One panel provides a telling detail from that will, showing that 12 of Rackliffe’s 18 slaves were divided between his nine children as part of their inheritance.

A display case in the center of the room contains pottery fragments found by archeologists from work areas around the house that likely were utilized by enslaved people.

Another room upstairs contains a display about Native American life on the Delmarva Peninsula, especially during the time of the first European contacts, including canoe-making, fishing, and farming practices.  In the 17th and 18th centuries European settlers, including the Rackliffes, aggressively acquired Native people’s land and displaced the original occupants.  In a scenario that would be replayed countless times in the coming decades, the Native population was ravaged by disease brought by the Europeans, and survivors removed to reservations, in this case, near present-day Snow Hill, Maryland.

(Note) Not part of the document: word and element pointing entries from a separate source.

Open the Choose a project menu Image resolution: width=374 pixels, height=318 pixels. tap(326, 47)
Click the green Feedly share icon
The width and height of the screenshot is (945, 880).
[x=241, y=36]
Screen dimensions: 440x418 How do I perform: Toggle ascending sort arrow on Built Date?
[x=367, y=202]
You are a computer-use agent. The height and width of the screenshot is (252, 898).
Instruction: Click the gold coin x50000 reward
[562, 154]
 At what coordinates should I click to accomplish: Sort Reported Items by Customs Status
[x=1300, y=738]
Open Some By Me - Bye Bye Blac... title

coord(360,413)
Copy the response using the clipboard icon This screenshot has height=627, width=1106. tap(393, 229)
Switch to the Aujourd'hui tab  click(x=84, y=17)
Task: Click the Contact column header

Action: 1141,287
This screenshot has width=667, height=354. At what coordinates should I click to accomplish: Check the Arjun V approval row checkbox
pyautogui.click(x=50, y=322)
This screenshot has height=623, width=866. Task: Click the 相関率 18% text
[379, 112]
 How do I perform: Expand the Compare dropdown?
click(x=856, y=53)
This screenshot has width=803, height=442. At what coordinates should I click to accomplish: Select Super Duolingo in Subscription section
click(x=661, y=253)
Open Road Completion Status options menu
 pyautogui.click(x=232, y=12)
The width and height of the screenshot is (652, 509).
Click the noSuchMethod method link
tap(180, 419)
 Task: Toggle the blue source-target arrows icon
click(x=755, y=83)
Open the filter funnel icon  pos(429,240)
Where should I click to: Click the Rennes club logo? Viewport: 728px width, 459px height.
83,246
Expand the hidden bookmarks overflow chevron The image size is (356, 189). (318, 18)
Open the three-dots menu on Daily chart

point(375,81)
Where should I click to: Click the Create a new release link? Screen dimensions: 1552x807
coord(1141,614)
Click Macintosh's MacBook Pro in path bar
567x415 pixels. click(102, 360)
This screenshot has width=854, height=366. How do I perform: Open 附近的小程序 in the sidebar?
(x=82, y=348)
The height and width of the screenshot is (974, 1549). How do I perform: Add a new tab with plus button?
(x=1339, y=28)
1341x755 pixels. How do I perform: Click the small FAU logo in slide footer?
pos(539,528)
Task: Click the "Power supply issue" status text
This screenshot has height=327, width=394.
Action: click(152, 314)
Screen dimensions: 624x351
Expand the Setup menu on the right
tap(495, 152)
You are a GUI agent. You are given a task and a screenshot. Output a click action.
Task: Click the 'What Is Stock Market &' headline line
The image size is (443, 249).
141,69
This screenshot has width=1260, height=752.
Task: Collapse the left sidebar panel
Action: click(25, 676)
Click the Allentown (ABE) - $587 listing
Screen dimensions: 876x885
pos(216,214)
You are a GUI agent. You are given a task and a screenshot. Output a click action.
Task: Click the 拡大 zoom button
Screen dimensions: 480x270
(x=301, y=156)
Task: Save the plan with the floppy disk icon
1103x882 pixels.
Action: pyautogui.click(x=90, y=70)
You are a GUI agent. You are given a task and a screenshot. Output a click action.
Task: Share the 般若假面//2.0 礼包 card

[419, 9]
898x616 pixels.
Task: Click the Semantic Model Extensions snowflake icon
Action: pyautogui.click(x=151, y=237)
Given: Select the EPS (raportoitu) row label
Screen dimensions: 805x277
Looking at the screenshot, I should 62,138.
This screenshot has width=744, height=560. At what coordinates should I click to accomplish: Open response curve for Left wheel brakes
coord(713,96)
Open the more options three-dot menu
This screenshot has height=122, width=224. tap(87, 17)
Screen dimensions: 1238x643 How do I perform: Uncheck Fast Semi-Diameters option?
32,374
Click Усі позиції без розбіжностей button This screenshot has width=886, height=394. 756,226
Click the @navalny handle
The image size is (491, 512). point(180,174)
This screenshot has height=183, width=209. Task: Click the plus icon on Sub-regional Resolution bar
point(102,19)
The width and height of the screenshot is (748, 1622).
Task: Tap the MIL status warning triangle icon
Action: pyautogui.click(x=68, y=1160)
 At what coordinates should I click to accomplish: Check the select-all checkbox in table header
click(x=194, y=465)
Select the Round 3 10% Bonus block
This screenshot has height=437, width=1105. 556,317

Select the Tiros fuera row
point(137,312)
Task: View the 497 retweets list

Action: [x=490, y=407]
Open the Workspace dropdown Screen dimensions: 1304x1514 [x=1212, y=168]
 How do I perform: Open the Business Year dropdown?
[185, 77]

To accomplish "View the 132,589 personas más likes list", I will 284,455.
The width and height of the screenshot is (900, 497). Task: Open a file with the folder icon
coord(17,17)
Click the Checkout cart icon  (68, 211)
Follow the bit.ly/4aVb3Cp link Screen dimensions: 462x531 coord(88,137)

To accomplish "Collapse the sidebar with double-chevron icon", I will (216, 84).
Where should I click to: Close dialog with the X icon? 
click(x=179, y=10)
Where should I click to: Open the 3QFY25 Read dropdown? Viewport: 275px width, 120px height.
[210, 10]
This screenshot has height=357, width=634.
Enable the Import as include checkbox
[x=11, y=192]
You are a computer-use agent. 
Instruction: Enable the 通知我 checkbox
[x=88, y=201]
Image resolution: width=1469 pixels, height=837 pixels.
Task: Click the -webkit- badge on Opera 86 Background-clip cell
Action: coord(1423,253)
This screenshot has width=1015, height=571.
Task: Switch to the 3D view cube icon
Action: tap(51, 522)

The large “lookout” window on the second floor of Rackliffe House. This window offers a view to Sinepuxent Bay and Assateague Island. (Photo by James F. Lee)

Only one of the original outbuildings on the property has survived, the milk house built circa 1800.  The floor is about three feet below grade to keep milk cool, and louvres were used for cross ventilation.  The milk produced wasn’t drunk but was used primarily for making cheese and butter. 

An herb garden on the property enclosed by a fence contains boxed beds of plants familiar to 18th-century palates.  We saw plenty of rosemary, basil, and oregano. 

Our visit over, we headed back through the woods, thinking a lot about the story of this house, and the people who lived there.

Rackliffe House is open mid-May through October, Tuesdays and Thursdays 11 a.m. to 3 p.m., and Sundays 1 p.m. to 4 p.m.  Admission $8 (16+), Free (15 and under). Active military free through Labor Day.  Children under 12 must be accompanied by an adult.